El papel que juega la familia en la educación espiritual del adolescente se puede ver como un proceso.

Durante la niñez, las relaciones se caracterizan por la cercanía y por constituir una etapa de «acumulación», porque el niño va acumulando reservas espirituales, morales, emocionales y sociales que tendrán una tremenda validez en los años turbulentos de la adolescencia. Este es el tiempo en el que los padres deben invertir en el desarrollo espiritual y emocional de su prole, teniendo en cuenta, en la medida de lo posible, el carácter único e irrepetible de cada hijo. Podemos ilustrar esta idea por medio de las bombas de calor. Estos artilugios producen y almacenan calor durante la noche, cuando las tarifas eléctricas son más bajas y, por lo tanto, el consumo es más económico. Este calor acumulado se libera durante el día, cuando las tarifas son más elevadas y, de usarse, el gasto sería mayor.

La adolescencia está caracterizada por el distanciamiento. Hemos mencionado anteriormente que este es totalmente necesario para el desarrollo de la propia identidad. En esta etapa los padres deben dejar ir, persistiendo siempre en una actitud de disposición hacia el joven. Como en la parábola del hijo pródigo, los padres deben tener una actitud de puertas abiertas y armarse de mucha paciencia. El final de esta etapa puede estar muy condicionado por la forma en la que se haya trabajado en la niñez con los hijos, es decir, por el proceso de acumulación que se haya llevado a cabo con ellos.

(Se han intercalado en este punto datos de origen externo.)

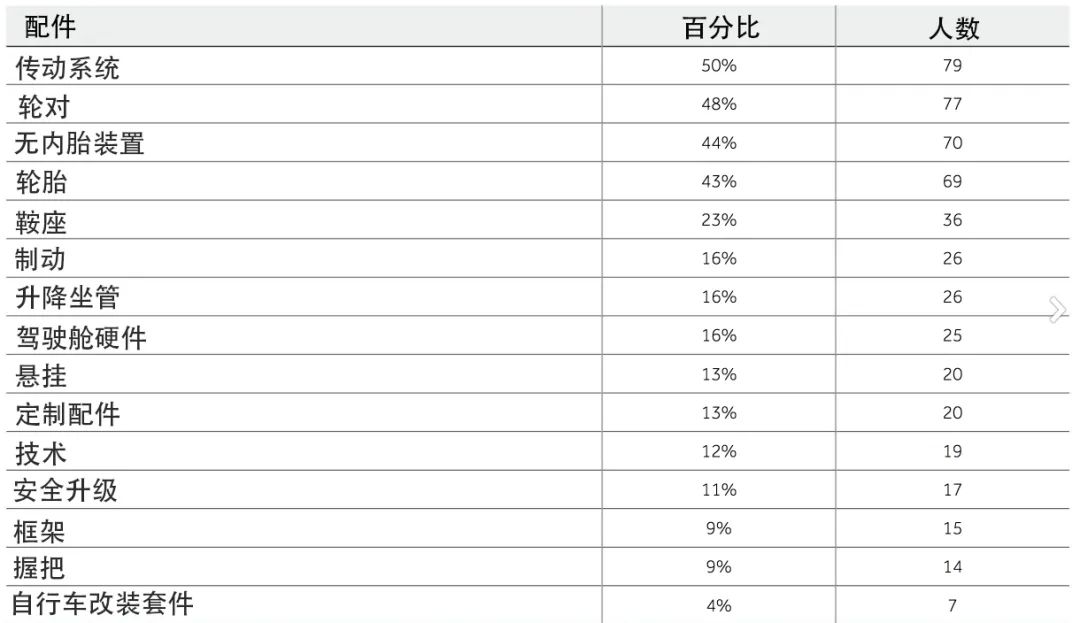Select the 安全升级 row label
Image resolution: width=1080 pixels, height=623 pixels.
point(67,491)
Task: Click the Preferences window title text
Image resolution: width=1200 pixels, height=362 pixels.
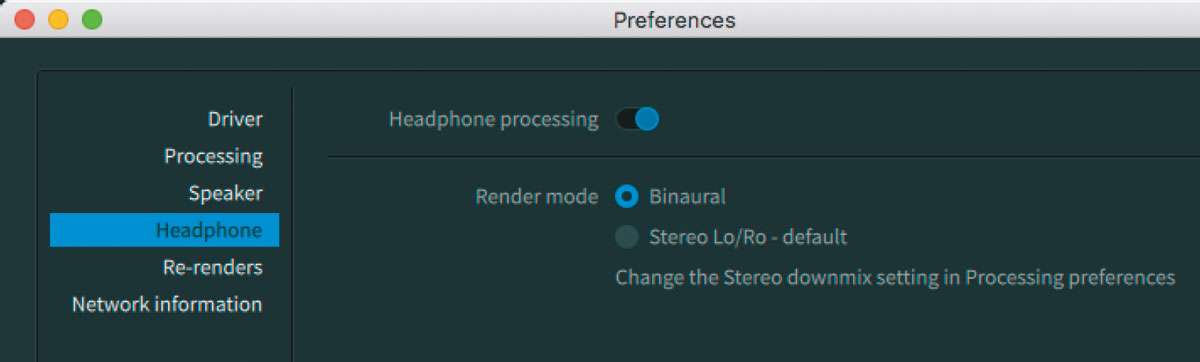Action: pos(674,20)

Afortunadamente, todo adolescente (aunque lamentablemente no todos con la rapidez deseada) suele «sentar cabeza», como acostumbramos a decir de forma coloquial. En su proceso de búsqueda de la propia identidad, pasados los momentos agudos del distanciamiento, es muy posible que el joven entre en una etapa de valoración de los principios, convicciones y estilo de vida de sus padres, especialmente si estos han sido personas íntegras, coherentes y sinceras.

Creemos que este es un mensaje de esperanza. Contra todo lo que pueda pensarse, cuando actúa como tal, la familia continúa siendo la fuerza determinante, la de mayor importancia, en la vida de los adolescentes.

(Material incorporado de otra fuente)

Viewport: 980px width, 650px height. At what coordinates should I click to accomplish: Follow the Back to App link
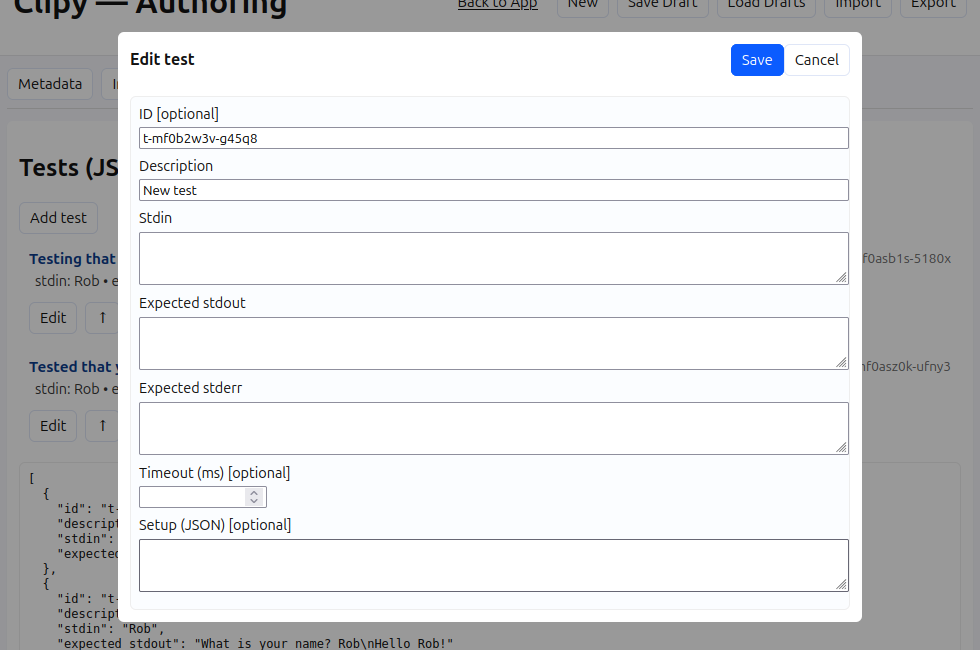498,4
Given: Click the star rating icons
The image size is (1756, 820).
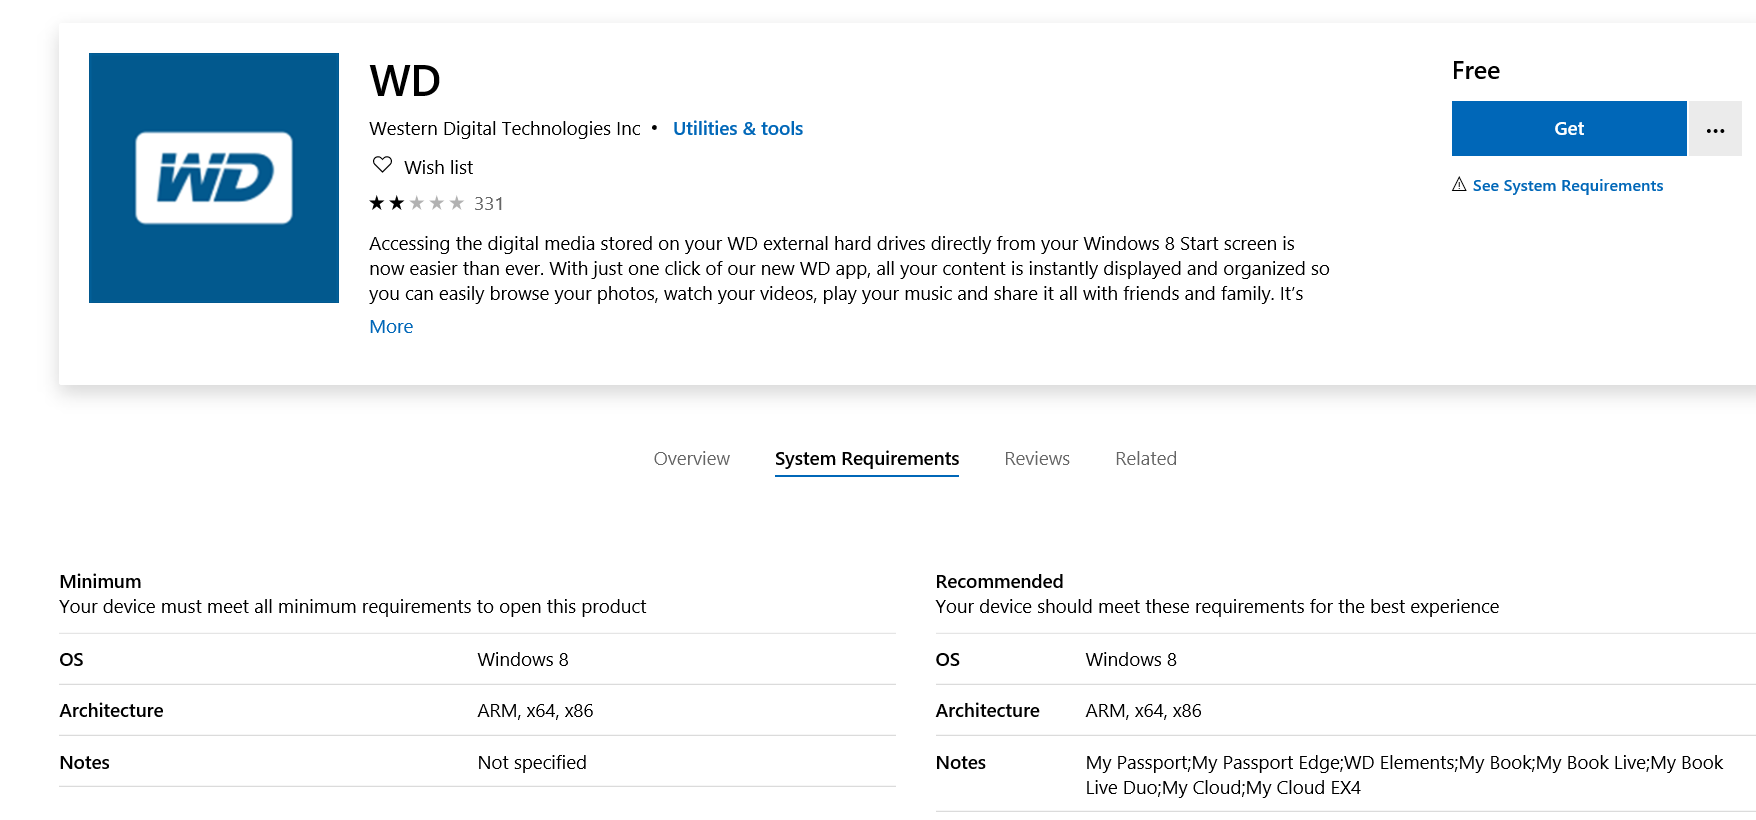Looking at the screenshot, I should click(x=416, y=203).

Recurrimos de nuevo a Javier Elzo en El silencio de los adolescentes para ilustrar este punto:

La capacidad socializadora de la familia depende fundamentalmente de su propia estructura interna. Cuando la familia tiene una consistencia ideológica y emocional sólida no hay instancia socializadora que sea más potente a la hora de conformar hábitos, estructuras de pensamiento, actitudes y valores. Esto ocurre si se dan diversos factores, de los que citaremos los siguientes: armonía en los padres, tiempo dedicado a los hijos, estilos de vida, ausencia o presencia de un proyecto de vida familiar. Dicho llana y banalmente, dirían varios, una familia es tanto más socializadora cuanto más familia sea.

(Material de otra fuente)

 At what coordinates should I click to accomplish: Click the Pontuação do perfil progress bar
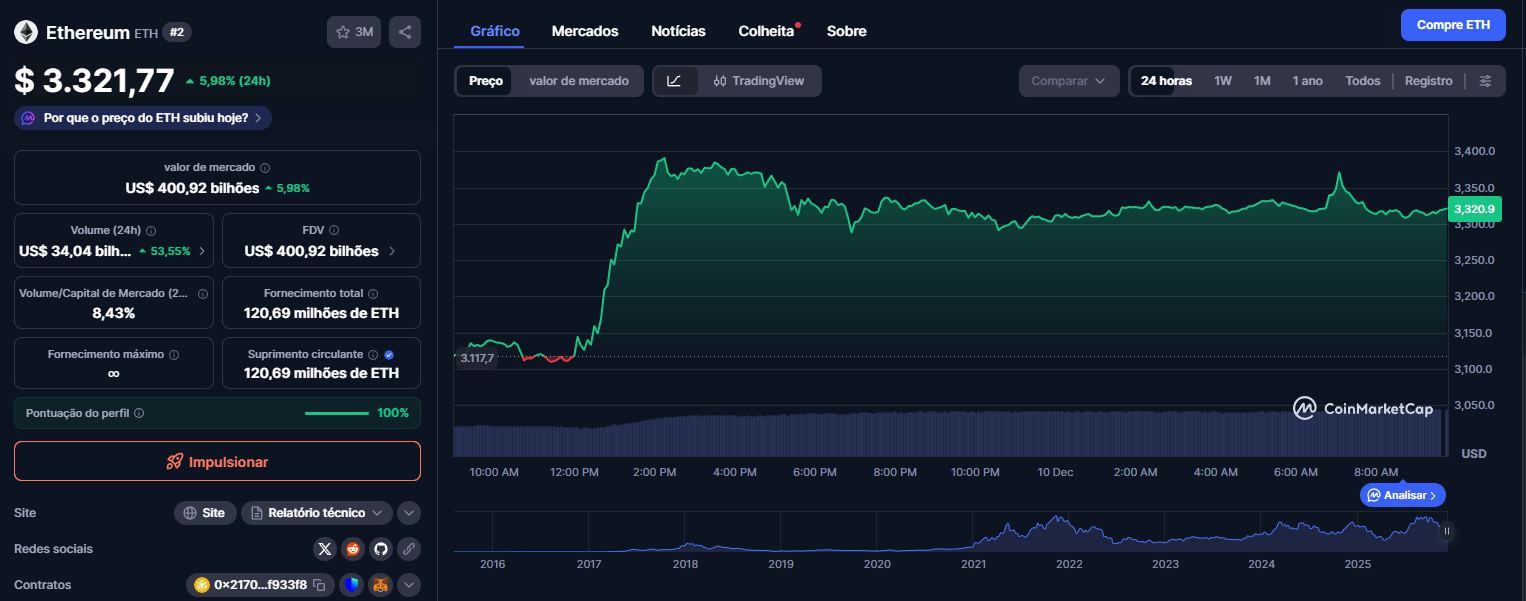(x=337, y=412)
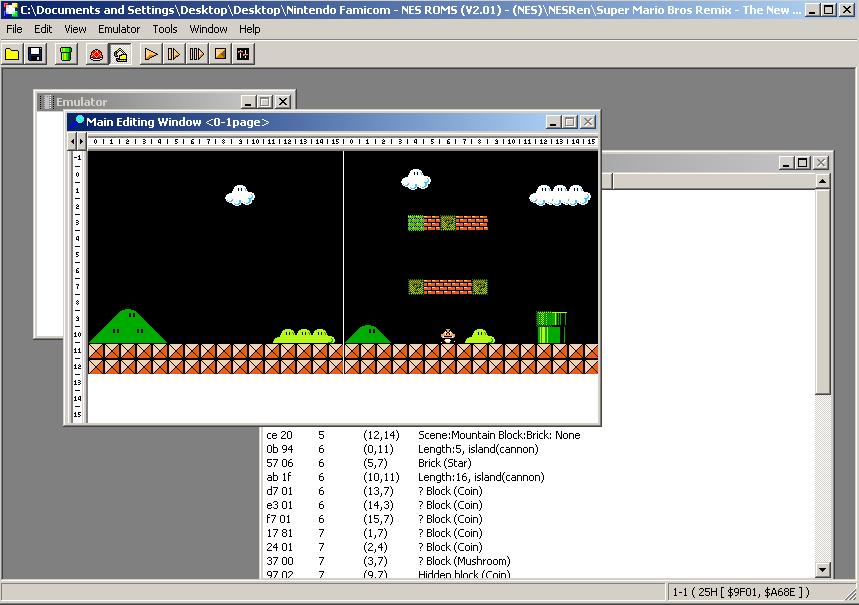Click the green pipe toolbar icon
This screenshot has width=859, height=605.
66,54
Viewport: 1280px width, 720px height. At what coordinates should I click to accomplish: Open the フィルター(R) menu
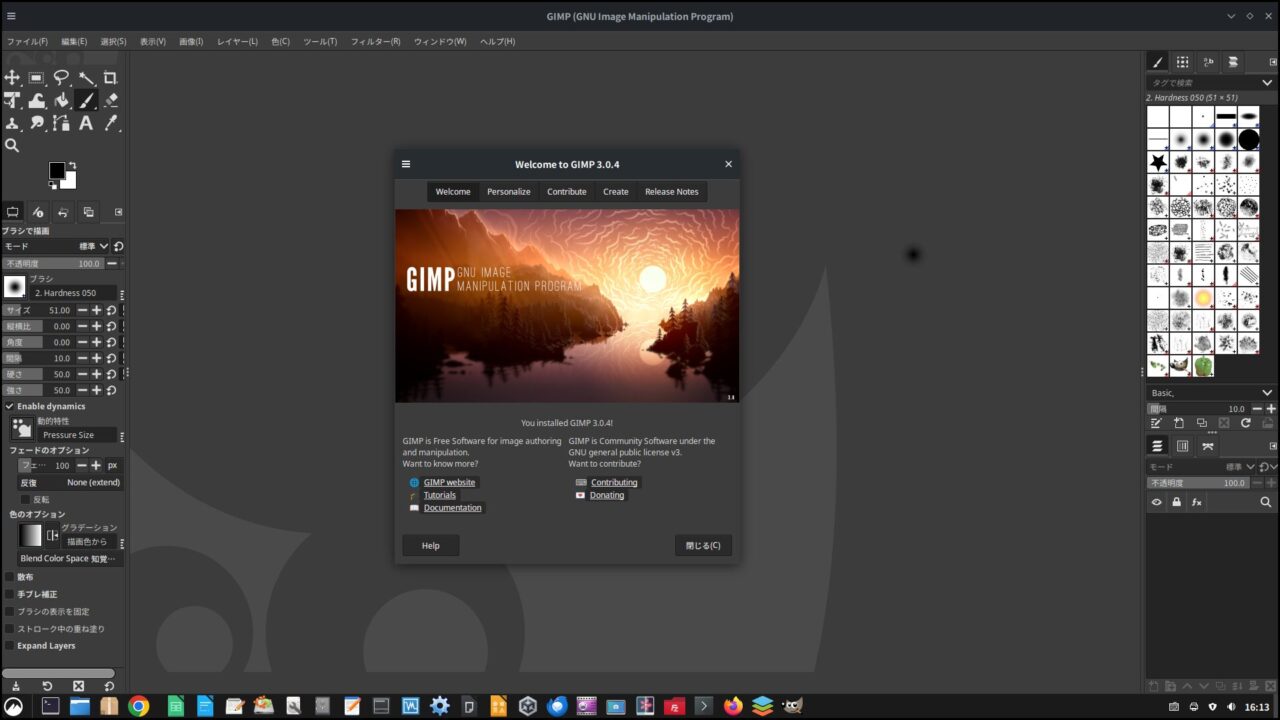375,42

En ese caso, es muy posible que los hijos se den cuenta del tremendo patrimonio que la fe y los valores paternos suponen para sus vidas. También es muy probable que entiendan su valor y decidan adoptarlos como propios, entrando, por lo tanto, en una etapa de asimilación, en la que ya esos valores no se sostienen porque sean paternos, heredados o tradicionales, sino porque se han integrado libre y voluntariamente a la nueva y propia identidad.

Si usáramos el lenguaje del profesor Elzo, diríamos que cuando el joven se encuentra con un marco de referencia tradicional fuerte (en este caso la familia) es más fácil que asimile dentro de una personalidad equilibrada esos valores. Sin embargo, no olvidemos que aquí «fuerte» tiene el valor de íntegro, honesto, coherente, ejemplar, y no el de autoritario o rígido.